Tasks to carry out:
**a)** Do these statements agree with the text on Oracle parallel query concepts? For each one, answer yes or no and quote the words of the text that decide it.
(i) Using the parallel query feature requires the Parallel Server option.
(ii) Without the parallel query feature, one server process always handles the processing of a SQL statement.
(iii) Parallel query processing is the name for several processes working at the same time on one SQL statement.
**b)** Could you resume the text on Oracle parallel query concepts, picking up right after its last sentence?

Selected excerpt:
* * *

Oracle7 Server Tuning

Library

Product

Contents

Index

Parallel Query Concepts

Parallel Query Concepts
Parallel Query Processing
Parallelizing SQL Statements
Setting the Degree of Parallelism
Managing the Query Servers

Parallel Query Concepts

This appendix describes the Oracle Server parallel query feature, covering the topics:

The information in this chapter applies only to the Oracle Server with the parallel query feature.

Note: Parallel query is not the same as the Parallel Server option of the Oracle Server. The Parallel Server option is not required to use this feature. However, some aspects of the parallel query feature apply only to an Oracle Parallel Server.

Parallel Query Processing

Without the parallel query feature, the processing of a SQL statement is always performed by a single server process. With the parallel query feature, multiple processes can work together simultaneously to process a single SQL statement. This capability is called parallel query processing. By dividing the work necessary to process a statement among multiple server processes, the Oracle Server can process the statement more quickly than if only a single server process processed it.

* * *

Dataset items:
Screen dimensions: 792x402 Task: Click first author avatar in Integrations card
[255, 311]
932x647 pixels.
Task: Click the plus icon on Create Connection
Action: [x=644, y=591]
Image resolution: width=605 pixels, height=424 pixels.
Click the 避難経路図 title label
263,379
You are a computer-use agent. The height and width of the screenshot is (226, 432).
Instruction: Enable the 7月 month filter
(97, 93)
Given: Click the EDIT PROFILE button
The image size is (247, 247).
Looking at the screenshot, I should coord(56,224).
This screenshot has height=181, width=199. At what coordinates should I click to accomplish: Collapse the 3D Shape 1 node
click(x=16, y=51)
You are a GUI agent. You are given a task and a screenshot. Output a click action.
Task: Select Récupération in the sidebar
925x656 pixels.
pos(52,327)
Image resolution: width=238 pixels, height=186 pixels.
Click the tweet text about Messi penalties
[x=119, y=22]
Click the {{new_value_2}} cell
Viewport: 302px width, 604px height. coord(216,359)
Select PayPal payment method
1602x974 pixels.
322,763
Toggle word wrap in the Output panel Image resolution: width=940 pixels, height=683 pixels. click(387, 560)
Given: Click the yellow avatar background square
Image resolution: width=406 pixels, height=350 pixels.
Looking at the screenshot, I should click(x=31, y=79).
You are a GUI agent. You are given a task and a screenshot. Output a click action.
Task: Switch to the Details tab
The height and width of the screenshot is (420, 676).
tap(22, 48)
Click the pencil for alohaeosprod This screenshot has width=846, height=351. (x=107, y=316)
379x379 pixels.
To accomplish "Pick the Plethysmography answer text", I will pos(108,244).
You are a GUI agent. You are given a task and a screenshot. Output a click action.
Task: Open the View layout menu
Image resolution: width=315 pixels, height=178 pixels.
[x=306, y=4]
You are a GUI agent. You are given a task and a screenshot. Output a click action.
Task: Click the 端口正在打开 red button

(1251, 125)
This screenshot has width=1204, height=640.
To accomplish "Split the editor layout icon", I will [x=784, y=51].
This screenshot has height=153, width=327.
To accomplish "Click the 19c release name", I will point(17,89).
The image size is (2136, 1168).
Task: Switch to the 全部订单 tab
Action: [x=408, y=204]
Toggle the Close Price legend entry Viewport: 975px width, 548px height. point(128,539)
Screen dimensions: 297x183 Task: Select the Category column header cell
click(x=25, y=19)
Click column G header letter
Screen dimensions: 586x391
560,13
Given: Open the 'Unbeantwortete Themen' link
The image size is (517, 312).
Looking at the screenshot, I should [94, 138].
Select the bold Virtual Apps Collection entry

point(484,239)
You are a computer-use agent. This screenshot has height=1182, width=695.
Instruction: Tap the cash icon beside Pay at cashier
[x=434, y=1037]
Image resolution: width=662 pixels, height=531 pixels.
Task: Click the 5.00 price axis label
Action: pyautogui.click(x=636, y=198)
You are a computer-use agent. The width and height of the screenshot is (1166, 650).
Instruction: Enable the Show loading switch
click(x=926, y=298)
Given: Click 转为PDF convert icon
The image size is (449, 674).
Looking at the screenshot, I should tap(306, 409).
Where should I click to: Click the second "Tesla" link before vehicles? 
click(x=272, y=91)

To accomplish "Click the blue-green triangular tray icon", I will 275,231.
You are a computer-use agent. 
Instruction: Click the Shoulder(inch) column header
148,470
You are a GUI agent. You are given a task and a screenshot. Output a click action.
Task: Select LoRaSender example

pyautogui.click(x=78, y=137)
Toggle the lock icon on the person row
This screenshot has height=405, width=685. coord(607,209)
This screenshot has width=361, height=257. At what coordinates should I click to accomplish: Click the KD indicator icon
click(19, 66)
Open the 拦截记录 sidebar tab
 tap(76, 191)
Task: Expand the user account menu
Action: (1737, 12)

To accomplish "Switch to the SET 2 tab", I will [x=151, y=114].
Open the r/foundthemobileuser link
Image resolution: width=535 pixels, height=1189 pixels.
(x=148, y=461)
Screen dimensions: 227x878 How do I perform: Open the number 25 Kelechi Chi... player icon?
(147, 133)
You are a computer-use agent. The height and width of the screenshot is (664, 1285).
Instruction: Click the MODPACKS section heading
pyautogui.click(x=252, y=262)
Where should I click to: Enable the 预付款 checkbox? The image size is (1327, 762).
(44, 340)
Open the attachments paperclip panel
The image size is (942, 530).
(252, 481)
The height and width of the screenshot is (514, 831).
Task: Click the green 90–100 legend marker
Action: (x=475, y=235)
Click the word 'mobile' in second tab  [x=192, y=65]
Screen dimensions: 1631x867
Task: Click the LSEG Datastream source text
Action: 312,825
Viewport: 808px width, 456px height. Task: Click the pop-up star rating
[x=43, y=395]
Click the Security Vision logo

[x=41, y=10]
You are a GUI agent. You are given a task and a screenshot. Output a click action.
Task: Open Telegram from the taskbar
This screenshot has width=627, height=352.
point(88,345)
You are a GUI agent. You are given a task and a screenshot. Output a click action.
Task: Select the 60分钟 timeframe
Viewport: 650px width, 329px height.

* * *

Answers:
**a)**
(i) No: "The Parallel Server option is not required to use this feature."
(ii) Yes: "Without the parallel query feature, the processing of a SQL statement is always performed by a single server process."
(iii) Yes: "With the parallel query feature, multiple processes can work together simultaneously to process a single SQL statement. This capability is called parallel query processing."

**b)**
The parallel query feature can dramatically improve performance for data-intensive operations associated with decision support applications or very large database environments. Symmetric multiprocessing (SMP), clustered, or massively parallel systems gain the largest performance benefits from the parallel query feature because query processing can be effectively split up among many CPUs on a single system.

It is important to note that the query is parallelized dynamically at execution time. Thus, if the distribution or location of the data changes, Oracle automatically adapts to optimize the parallelization for each execution of a SQL statement.

The parallel query feature helps systems scale in performance when adding hardware resources. If your system's CPUs and disk controllers are already heavily loaded, you need to alleviate the system's load before using the parallel query feature to improve performance. Chapter 18, "Parallel Query Tuning" describes how your system can achieve the best performance with the parallel query feature.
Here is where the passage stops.